Catholic Emilio Aguinaldo (later an Aglipayan), who had a special devotion to St. Mary Magdalene, claimed that the success of the 1896 Revolution was “Masonically inspired, Masonically led, and Masonically executed.”
Gen. Aguinaldo, the first and youngest Philippine President, hitched a ride on the Masonry bandwagon in 1895. Manuel L. Quezon, President of the Commonwealth, became the first Filipino Grand Master of the Grand Lodge of the Philippines (1917). José P. Laurel, President during World War II, and Manuel Roxas, the first President of the independent Republic were also Freemasons.
Great men of great vision. Champions of the Propaganda Movement, the ilustrados, Katipuneros, and countless national leaders knew in general terms that once they adhered to the secret fraternity they automatically became excommunicados.

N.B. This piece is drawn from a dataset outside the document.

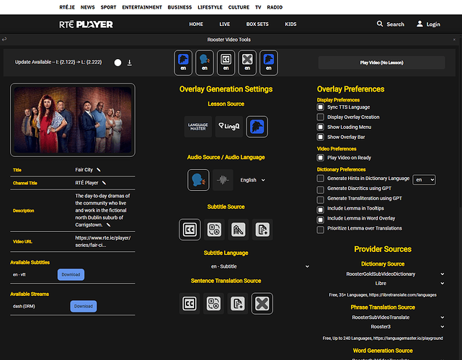Image resolution: width=462 pixels, height=360 pixels.
Task: Go to the Box Sets menu item
Action: [x=257, y=24]
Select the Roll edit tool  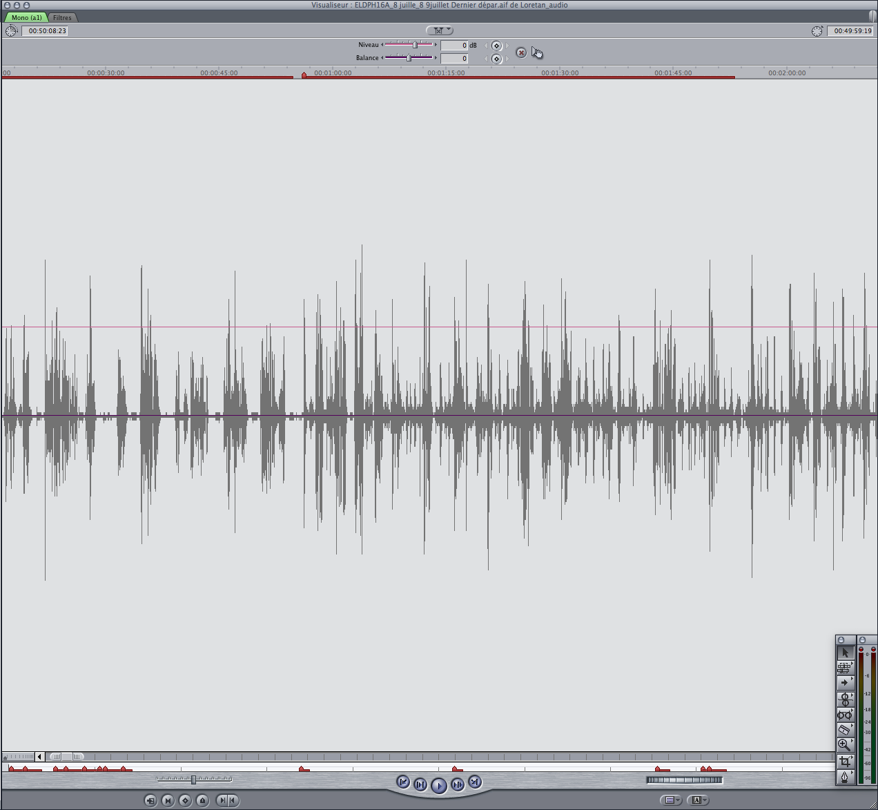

Francis Burton Harrison (1873-1957), Governor-General of the Philippines, writes in his diary that, in a dinner at President Quezon’s house in Pasay, he “saw young Aurora (Baby) Quezon; they call me her ‘honorary godfather’ because at her christening in the Cathedral in 1920 the Archbishop refused to accept me as godfather because I was a Mason.”
At 83, François-Marie Arouet (1694-1778), known by his nom de plume Voltaire, was initiated into Freemasonry at la Loge des Neuf Sœurs in Paris in the presence of then US Ambassador to France Benjamin Franklin.

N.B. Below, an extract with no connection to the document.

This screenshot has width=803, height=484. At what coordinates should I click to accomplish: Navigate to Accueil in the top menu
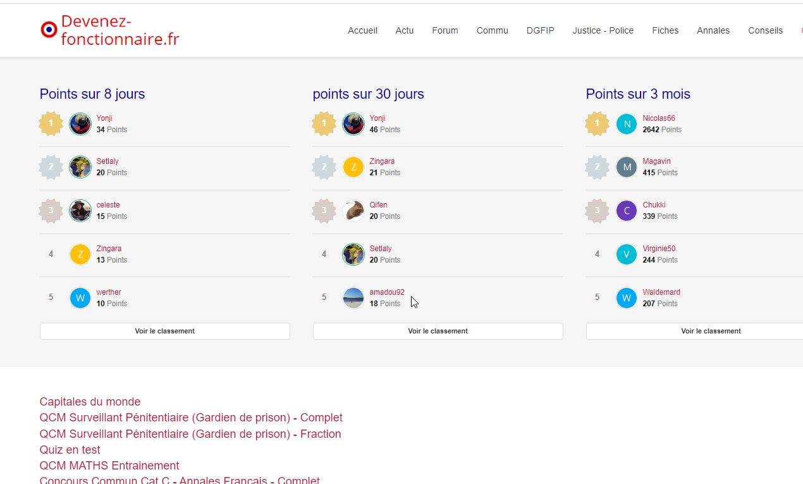(362, 30)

With his Écrasez L’infme, “Crush the infamous!” at times translated as “Smash the rogues!” and “Crush the monster!” Voltaire wished death on the Catholic Church, the foremost bearer of dogmas and superstitions. With no single effort squandered, he undermined the ecclesiastical authority, for he saw that Christian bigotry and religious practices of his time were “infamous.”
Freethinkers idolized Voltaire like he was Coeus, the Titan god of intelligence and foresight. They loved his letter addressed to King Frederick II of Prussia, dated 5 January 1767, where he expressed his inner thoughts about Christianity. In his own words, Christianity is the most ridiculous, the most absurd, and the bloodiest religion which has ever infected this world. La nôtre [religion] est sans contredit la plus ridicule, la plus absurde, et la plus sanguinaire qui ait jamais infecté le monde.
In the modern times, the Masonic Supreme Council of France sought “the battle waged between Catholicism and Masonry (which) is a battle to the death, without truce.”
But where art thou now, o destroyer of Christianity? The potent forces from Roman Emperor Nero of the first century to the Protestant Reformers, including John Wycliffe, Martin Luther, Henry VIII, John Calvin, Thomas Cranmer, from Maximilien Robespierre to Voltaire, and all who dug the grave of Catholicism – all of them have vanished like dust in the wind.
That particular trip to the United States in 1930, President Quezon found himself seated on the ship’s deck for long hours. He stood by the ship’s stern, making a series of profound reflections. There were nights he was tossing in his bed, unable to sleep. While on that long voyage, he was calculating but determined.
“Catholic-born Manuel Quezon retracted Masonry on his 52nd birthday, 1930, aboard the S.S. Empress of Japan,” noted Time Magazine, “in the presence of Most Rev. Michael J. O’Doherty, Archbishop of Manila. Two years later he demitted (i.e. resigned) from his lodge.”
Filipino Masonic leaders are now saying that the secret fraternity has evolved since then and no longer works against any organized religion. Former SC Chief Justice Reynato S. Puno, past Grand Master of the Grand Lodge of the Philippines, insisted there’s nothing wrong if Christians/Catholics enroll themselves in Masonry.
In 2000, however, the CBCP Episcopal Commission on the Doctrine of the Faith was saying the opposite, that is, membership by Catholics in Masonry is “a grave moral disorder.” Earlier, in 1983, Rome had spoken. Freemasonry is incompatible with the Catholic morals and doctrines. The Vatican Congregation for the Doctrine of the Faith issued the official document Declaration on Masonic Associations, signed by its Prefect Joseph Cardinal Ratzinger, making it very clear for confused Catholics that the Masonic principles are “irreconcilable with the doctrine of the Church.”